I totally screen-capped the Chapters site and cropped out the book cover so that I could showcase the version I read. Don’t judge me.

 In 1950, Constantine Stassos, a Greek immigrant laborer, marries Mary Cuccio, an Italian-American girl, and together they produce three children: Susan, an ambitious beauty; Billy, a brilliant homosexual; and Zoe, a wild child. Over the years, a web of tangled longings, love, inadequacies, and unfulfilled dreams unfolds as Mary and Constantine’s marriage fails and Susan, Billy, and Zoe leave to make families of their own. Zoe raises a child with the help of a transvestite, Billy makes a life with another man, and Susan raises a son conceived in secret, each extending the meaning of family and love. With the power of a Greek tragedy, the story builds to a heartbreaking crescendo, allowing a glimpse into the contemporary life that will echo in one’s heart for years to come.

Let me just say that I am now a Michael Cunningham convert. Doing this challenge has allowed me to discover some wonderful authors that I’d never heard of before!

I’ll be straight up: this is not a cheerful book. Don’t read it to escape your miserable life. Don’t read it if you want a pick-me-up after a tough day at work. Don’t read it if you’re depressed. However, do read it if you want to be challenged by your literature.
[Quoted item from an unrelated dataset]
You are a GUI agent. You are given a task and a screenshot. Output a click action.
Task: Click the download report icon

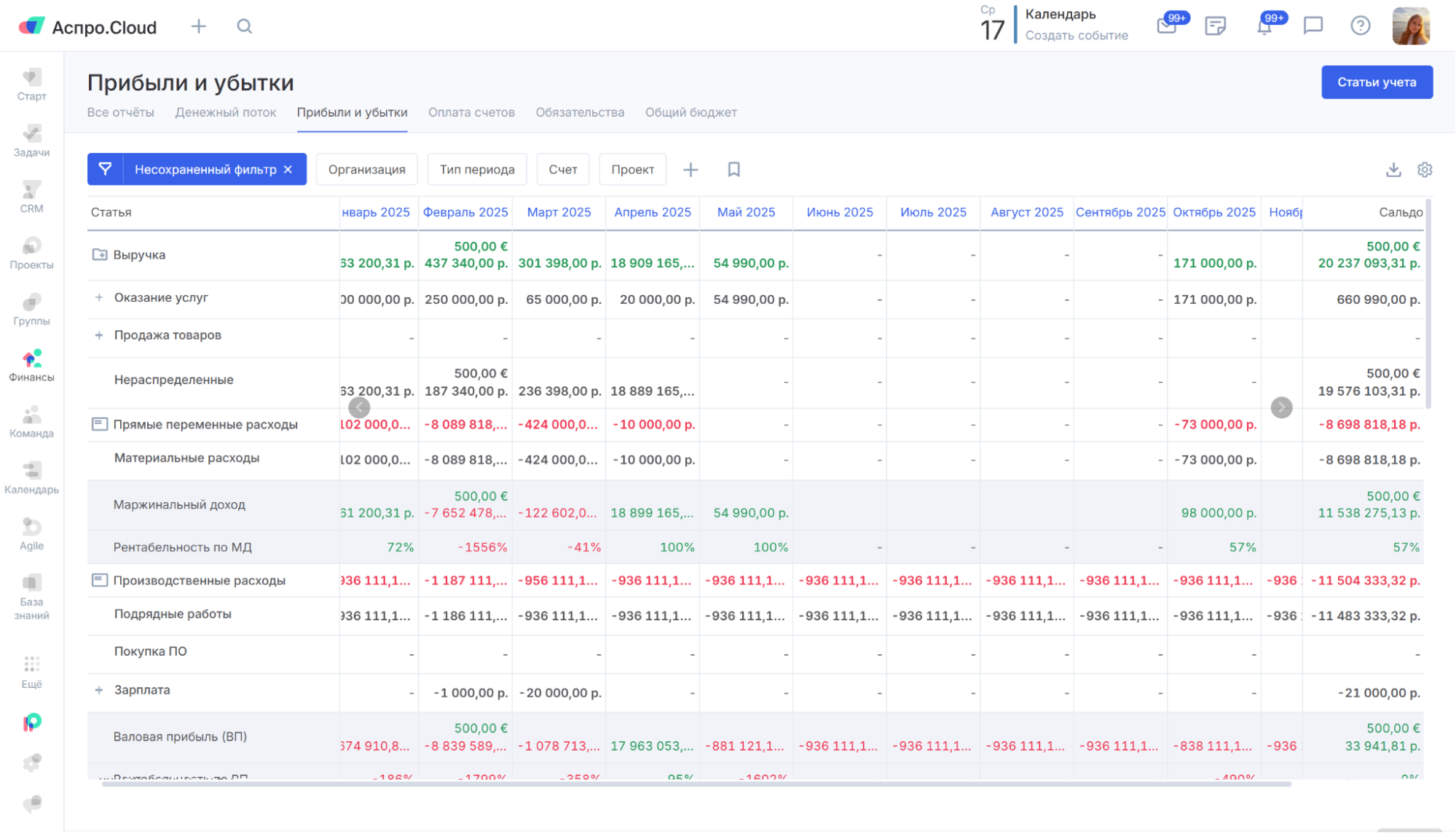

Cunningham is brilliant with describing emotions of his characters — especially the ones they’re ashamed of, like Mary’s undue anger towards her children (seemingly because she has no control over them), and Constantine’s fits of rage. Cunningham is also incredibly talented at examining the roles that people play in their families, and how those roles affect not only them, but the people around them, in years to come. As an added bonus, he managed to represent the LGBT experience without being too stereotypical, and examine racism and homophobia without slapping his readers in the face with it, like an after-school special. Cunningham is too clever for that.

Flesh and Blood has definitely made it into my top ten list of favourite books for the year. Having said that, read it. But don’t expect something light and fluffy.

Next book: whichever one I can fit inside my purse on the way to the movies. Probably True Evil by Greg Iles.